5 Big Data Trends in the Enterprise
By Chris Gonsalves
Enterprises are inexorably drawn to storage and backup, two technologies that work in tandem to guarantee all of a business’s mission-critical, archived and unstructured data is properly saved and standing at-the-ready when needed. The obvious benefits of business continuity and disaster recovery notwithstanding, the main drawback to these systems is that the data contained within them lies largely fallow and unproductive.
The traditional IT complaint: Storage data costs organizations money instead of making it.
Big Data significantly changes the equation. All of the buzz and hype around Big Data has led some to complain the space is really just a repackaging of data mining and business intelligence. While there may be some truth to that, the really big idea behind Big Data is that it finally finds productive, profitable uses for all of that previously unproductive storage and backup data.
Big Data’s goal is simple: examine and analyze the reams of data sitting in warm and cold storage to discover trends, opportunities and paths to more sales. Big Data lets business managers better understand their operating environment and make smarter, more accurate business decisions.
That’s making Big Data big business. Deloitte predicts enterprise software sales this year will reach $270 billion, with approximately one-quarter of those investments going to Big Data, enterprise resource management and business intelligence. That means businesses of all sizes will be getting on board with the technology. Vendors such as IBM are pushing business analytics and Big Data into all areas of the market with appliances and applications that make easy work of processing data and churning out actionable intelligence.
The Big Data wave has the potential of eclipsing other white-hot tech trends like cloud computing in sheer scope and impact. Here are five Big Data trends that will drive technology in the enterprise over the next decade:
1. Data consolidation and reorganization pave the way.
Before numbers can be crunched and data can be analyzed, the organization must have the right data and know where it lives. Unfortunately, much enterprise storage data looks like the piles of newspapers and empty boxes on an episode of “Hoarding: Buried Alive.” The path to Big Data starts with corporate IT identifying where the data is, eliminating redundancy, optimizing file systems and ensuring analysis applications know where to find information. If there is no data, there is no analysis.
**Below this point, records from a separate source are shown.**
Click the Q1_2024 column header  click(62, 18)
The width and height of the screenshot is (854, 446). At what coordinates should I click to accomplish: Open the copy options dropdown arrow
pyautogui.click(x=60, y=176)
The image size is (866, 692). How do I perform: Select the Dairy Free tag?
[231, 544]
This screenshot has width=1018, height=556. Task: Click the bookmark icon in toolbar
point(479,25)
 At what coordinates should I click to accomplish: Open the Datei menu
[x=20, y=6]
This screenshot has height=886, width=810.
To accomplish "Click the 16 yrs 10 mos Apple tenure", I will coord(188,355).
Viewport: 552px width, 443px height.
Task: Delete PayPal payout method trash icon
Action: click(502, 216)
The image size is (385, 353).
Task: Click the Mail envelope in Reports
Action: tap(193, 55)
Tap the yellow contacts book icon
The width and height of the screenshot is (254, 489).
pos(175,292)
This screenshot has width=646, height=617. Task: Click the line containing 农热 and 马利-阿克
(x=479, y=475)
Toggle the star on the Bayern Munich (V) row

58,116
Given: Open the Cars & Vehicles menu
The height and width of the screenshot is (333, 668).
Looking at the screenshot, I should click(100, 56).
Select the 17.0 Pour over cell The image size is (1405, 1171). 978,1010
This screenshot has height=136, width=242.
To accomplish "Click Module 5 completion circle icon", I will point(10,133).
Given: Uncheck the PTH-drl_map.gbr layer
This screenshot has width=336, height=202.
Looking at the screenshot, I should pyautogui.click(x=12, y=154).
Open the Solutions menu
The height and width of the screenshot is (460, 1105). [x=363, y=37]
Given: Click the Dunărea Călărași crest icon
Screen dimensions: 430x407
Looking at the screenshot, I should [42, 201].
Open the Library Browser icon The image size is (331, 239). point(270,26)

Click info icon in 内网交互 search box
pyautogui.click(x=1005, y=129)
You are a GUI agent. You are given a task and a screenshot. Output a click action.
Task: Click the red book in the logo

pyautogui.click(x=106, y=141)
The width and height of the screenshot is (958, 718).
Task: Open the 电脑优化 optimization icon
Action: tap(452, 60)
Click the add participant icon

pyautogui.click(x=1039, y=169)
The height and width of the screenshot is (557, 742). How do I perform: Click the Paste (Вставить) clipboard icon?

2. Hardware must be up to the task.
Though it seems counter-intuitive, Big Data will require significant capital investments in equipment to get the business intelligence ball rolling. Analyzing large volumes of unstructured data is a matter of pure processing power, storage capacity and I/O speeds. CIOs will first need to justify high-performance appliances or clustered servers that can handle the Big Data load. Even when Big Data is delivered as a cloud service, it requires a fair bit of new gear for running analytical workloads.
3. Storage and business intelligence are merging.
Today, storage and backup are all about capacity and management efficiency; Big Data is focused on processing power and analytical capabilities. Expect those two to merge storage and backup vendors and cloud file-sharing services, crafting strategies for collaborating with or providing Big Data products and services. This will dramatically change the composition and nature of storage offerings and the vendors who provide them.
4. Security demands multiply with Big Data growth.
To really leverage Big Data in this world of clouds and distributed enterprises, organizations will need to open data stores to a growing number of employees, contractors, applications and hosted resources. With so many hands – and automated processes – touching critical information, security risks and vulnerabilities are bound to skyrocket. Demand for Big Data-related access control, authentication, data encryption, intrusion prevention, auditing and regulatory compliance is already mushrooming. Big Data will continue to evolve into a change agent for security technologies as we know them.
5. Opting for business management ‘-as-a-service.’
Big Data is about more than measurements; it’s about completing predictive analytics for better business performance. The ability of many enterprises to perform such activities in-house is often limited. For now, many are hiring analysts and quantitative specialists to fill the skills gap. However, many CIOs may ultimately opt for outsourcing both Big Data technology and the associated analytics to reap the business benefits while keeping their IT staffs focused on their core.